After you’ve run all the tests again, if the pH of your tap water (and your tank) is confirmed as 8 as you mentioned earlier, and the pH of the fish store is much lower, say 6.5, then I wouldn’t place the fish from the store in my tank immediately as this would mean an immediate change of pH by 1.5 which will affect the fish.

What I’d do in that case is to lower the pH in my quarantine tank in preparation for the fish so that my tank’s pH is equal to, or no more than 0.5 unit higher than, the shop’s pH (if the shop’s pH is 6.5 I’d ensure that the tank pH is no higher than 7 by mixing my tap water with RO or rain water, before placing the fish in the QT). Every 24 hours I’d add a bit more of my tap water to the QT to bring the pH up a bit more until the pH eventually reaches 8 which is the same as the tap water’s pH.
After that, water changes will be done using tap water, and hopefully there’ll be no loss of fish.
 
After you’ve run all the tests again, if the pH of your tap water (and your tank) is confirmed as 8 as you mentioned earlier, and the pH of the fish store is much lower, say 6.5, then I wouldn’t place the fish from the store in my tank immediately as this would mean an immediate change of pH by 1.5 which will affect the fish.

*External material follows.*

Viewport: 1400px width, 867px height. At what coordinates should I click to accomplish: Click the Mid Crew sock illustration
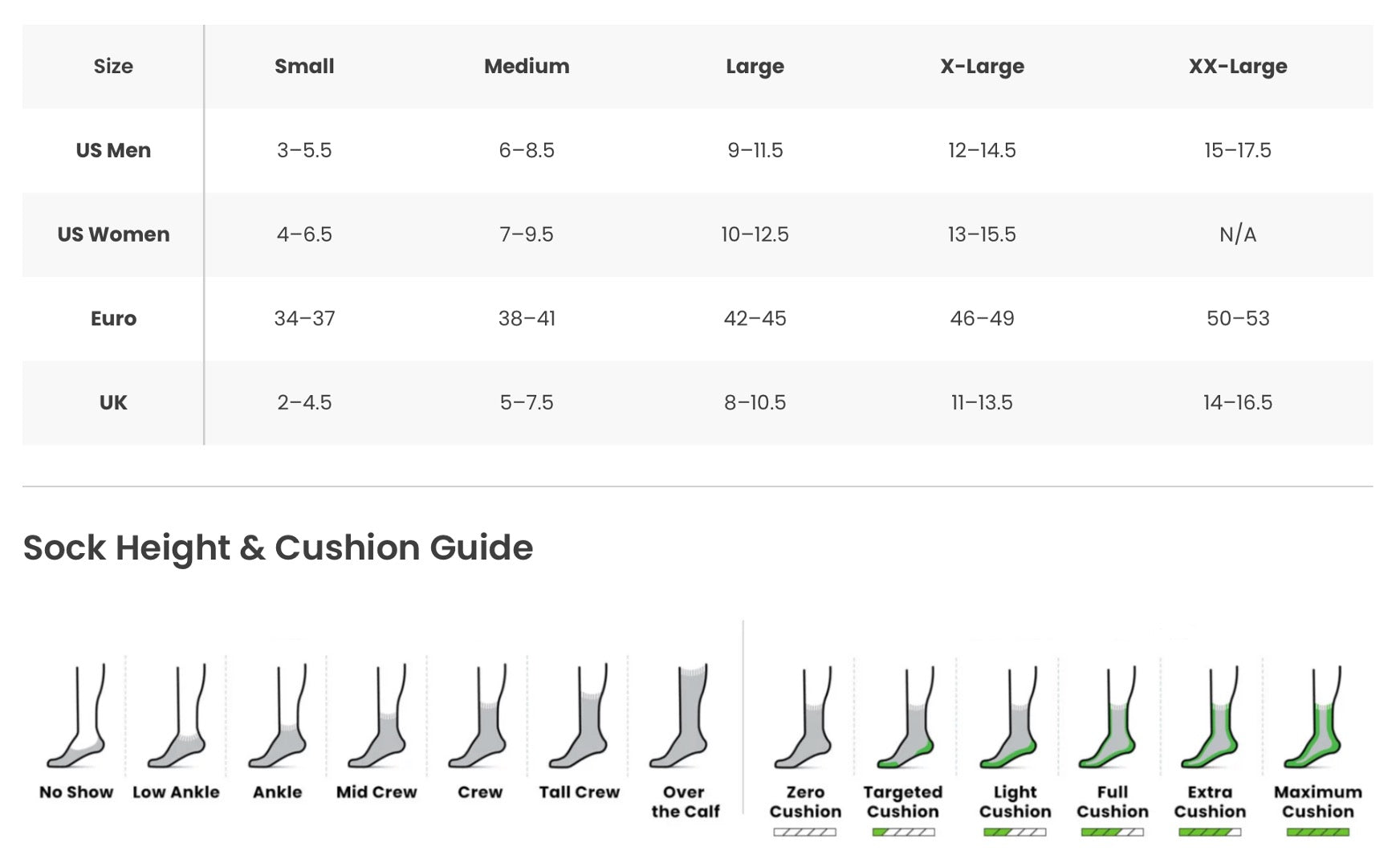click(x=377, y=717)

What I’d do in that case is to lower the pH in my quarantine tank in preparation for the fish so that my tank’s pH is equal to, or no more than 0.5 unit higher than, the shop’s pH (if the shop’s pH is 6.5 I’d ensure that the tank pH is no higher than 7 by mixing my tap water with RO or rain water, before placing the fish in the QT). Every 24 hours I’d add a bit more of my tap water to the QT to bring the pH up a bit more until the pH eventually reaches 8 which is the same as the tap water’s pH.
After that, water changes will be done using tap water, and hopefully there’ll be no loss of fish.
Thanks for that but the shops pH 7.2 mines an 8,
Would I need to go down your route as up to now I put in 10 Harlequin Rasboras, I've lost two, and 10 green neon tetras lost 0., these were added after doing a full fishless cycle
 
Thanks for that but the shops pH 7.2 mines an 8,
Would I need to go down your route as up to now I put in 10 Harlequin Rasboras, I've lost two, and 10 green neon tetras lost 0., these were added after doing a full fishless cycle
That isn’t so bad. But if possible I’d ask the store for their water to fill half the QT with the other half filled with your own tap water, just so that I don’t stress the fish too much. Healthy fish will do OK but weaker fish may not.

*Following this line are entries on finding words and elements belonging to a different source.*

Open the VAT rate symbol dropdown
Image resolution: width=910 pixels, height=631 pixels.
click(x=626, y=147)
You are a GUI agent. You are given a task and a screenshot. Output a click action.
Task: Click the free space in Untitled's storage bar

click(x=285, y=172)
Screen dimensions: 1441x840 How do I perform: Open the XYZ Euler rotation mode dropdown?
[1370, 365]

If you don’t quarantine but put the new fish with your existing fish, then there isn’t much that can be done except to hope for the best.
 
That isn’t so bad. But if possible I’d ask the store for their water to fill half the QT with the other half filled with your own tap water, just so that I don’t stress the fish too much. Healthy fish will do OK but weaker fish may not.

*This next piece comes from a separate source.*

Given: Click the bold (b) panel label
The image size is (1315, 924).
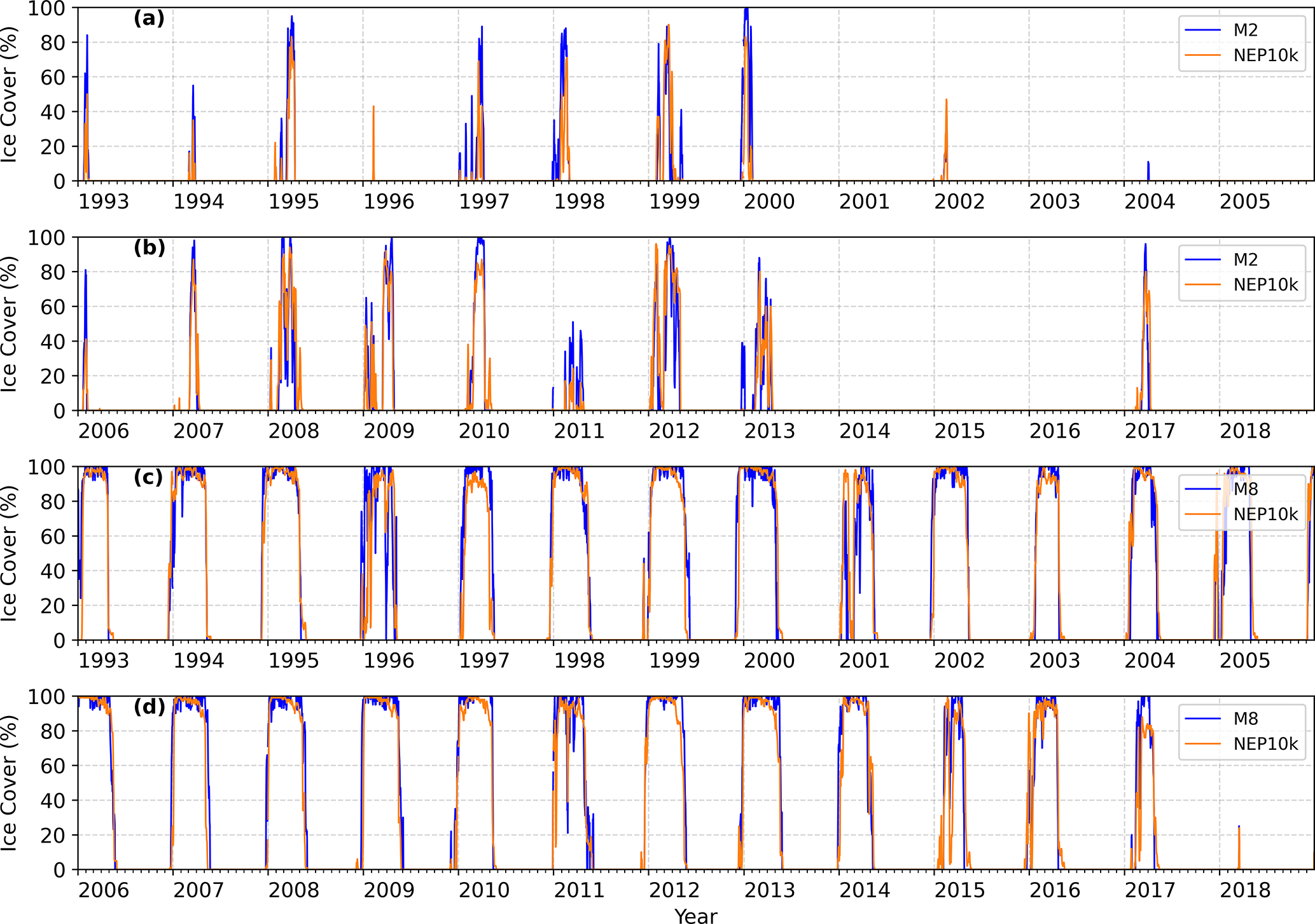Looking at the screenshot, I should (x=149, y=247).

If you don’t quarantine but put the new fish with your existing fish, then there isn’t much that can be done except to hope for the
 
I will just do as I did before mix half my tank water with the bag, is that what you mean, I know a hospital tank would be best but not worth going to that expense plus running it, when I'm only going to add 10 small tetras, and that will do me.
 
I switched to RO due to my well water being so bad. Who'd have thought getting into fish keeping would have led to discoveries in actually how bad my well is. My well was producing water at 20 dgh, had bad bacteria in it and still has an excess of CO2.

I bought a RO/DI system and the DI resin becomes exhausted after 40ish gallons of water which is a risk of high CO2 levels in wells (or so the product data says).

I do still have a PH rise which I believe is still related to the CO2 off gassing. That is the last thing possible. As long as I keep it in my storage containers, the PH stays low, but the second I start surface disturbance and gas transfer in the tank, it goes back up. Stays between 7.8 and 8.

At the end of the day, I do love the consistency of the RO/DI system and mineralizing to exactly what I need.
 
Another exciting day tomorrow I'm purchasing from my local shop, not PAH,
6 black Phantom tetras, and 8 glowlight tetras.will keep my fingers crossed all goes well.